TASK SET →
a: Copy the passage of the John Dingell article from "On Friday, U.S." to "the  last century." word for word.
b: In the John Dingell article, list every area of legislation where Dingell is said to have put his imprint.
c: Extend the article about John Dingell, picking up after its final sentence.

SOURCE TEXT →
▶

This 1955 file photo provided by Rep. John Dingell's office, shows the congressman being sworn in by mentor and Speaker of the House Sam Rayburn of Texas in 1955. Fifty seven years ago, Rep. John Dingell, who this week becomes the longest serving member of Congress in history, nearly began his career in tears on the floor of the House. Members were delivering tributes to his father, John Dingell Sr., who had died recently. (AP Photo/Courtesy of the Dingell Family, File)

On Friday, U.S. Rep. John Dingell (D-Mich.) became the longest serving member of Congress in history, eclipsing the record held by the late Sen. Robert Byrd of West Virginia.

Dingell has held his seat for 57 years.  In his long career, he has epitomized the power of the legislative branch and the changes it has undergone over the  last century. 

Nicknamed "Big John'' for his 6-foot-3 stature and sometimesimperious demeanor, he long presided as a powerful committee chairman and put his imprint on legislation in areas as varied as air quality, health care and energy.

 Dingell began his career in tears on the floor of the House. The Michigan Democrat was a freshly elected 29-year-old on his first day on the job. Members like legendary House Speaker Sam Rayburn — all "the real giants" of the House, Dingell says — were delivering tributes to his father, John Dingell Sr., who had died recently.

The younger Dingell had just won an election to replace him. Now it was his turn to speak.

"I had to go to the well of the House and express my appreciation," Dingell said in an interview. "Quite frankly, it was a highly emotional moment. It was quite hard to keep from crying."

◀

EXTRACTED DATA →

▶

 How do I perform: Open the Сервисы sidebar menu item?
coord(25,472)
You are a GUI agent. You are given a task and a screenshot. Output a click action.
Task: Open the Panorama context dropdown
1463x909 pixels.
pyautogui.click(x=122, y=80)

◀

ANSWERS BELOW →
a:
On Friday, U.S. Rep. John Dingell (D-Mich.) became the longest serving member of Congress in history, eclipsing the record held by the late Sen. Robert Byrd of West Virginia.

Dingell has held his seat for 57 years.  In his long career, he has epitomized the power of the legislative branch and the changes it has undergone over the  last century.

b:
- Air quality
- Health care
- Energy

c:
From that unsteady beginning, Dingell assembled a record that epitomized the power of the legislative branch of government and the changes it has undergone over the last century. And his longevity testifies to the formidable willpower of a man nicknamed "Big John" for his 6-foot-3 stature and his sometimes imperious demeanor, as well as the skill of a politician who won elections in a state he had barely lived in since he was a child.

After Dingell won election in 1955, one of his most fulfilling, but also politically dangerous, moments came when he supported the 1964 Civil Rights Act, which eliminated unequal voter registration requirements and outlawed racial segregation in schools, workplaces and public areas.

"Damn near lost an election over it," Dingell said, matter of factly. "The Wall Street Journal gave me a one in 15 chance of winning that race."

The black community took note, said Michigan Rep. John Conyers, who served on Dingell's staff before he was elected to Congress in 1964. "He was in the forefront," Conyers said.

He has also been known as one of Congress' toughest investigators. 

As he gradually acquired seniority and clout, Dingell played a key role in the creation of the Medicare program in 1965, and wrote the 1970 National Environmental Policy Act and the 1973 Endangered Species Act.

He has reigned as a powerful committee chairman, putting his imprint on legislation in areas as varied as air quality, consumer protection, health care, energy and the auto industry. He earned a reputation as one of the sharpest government watchdogs in Washington, famous for his lacerating style of interrogation at committee hearings. And the loss of his chairmanship in recent years marked the end of an era in which senior members ruled Congress without challenge.

"It goes by like a blur," said Dingell, of the period in which he has served with 11 presidents. "This job is incredible. You put in so much, but you get so much more out of it."

Now 86, Dingell says he has no plans to retire.

"I'm not going to stay around here until people say, 'I knew him when he was a good man, now he's this doddering old fool," he said.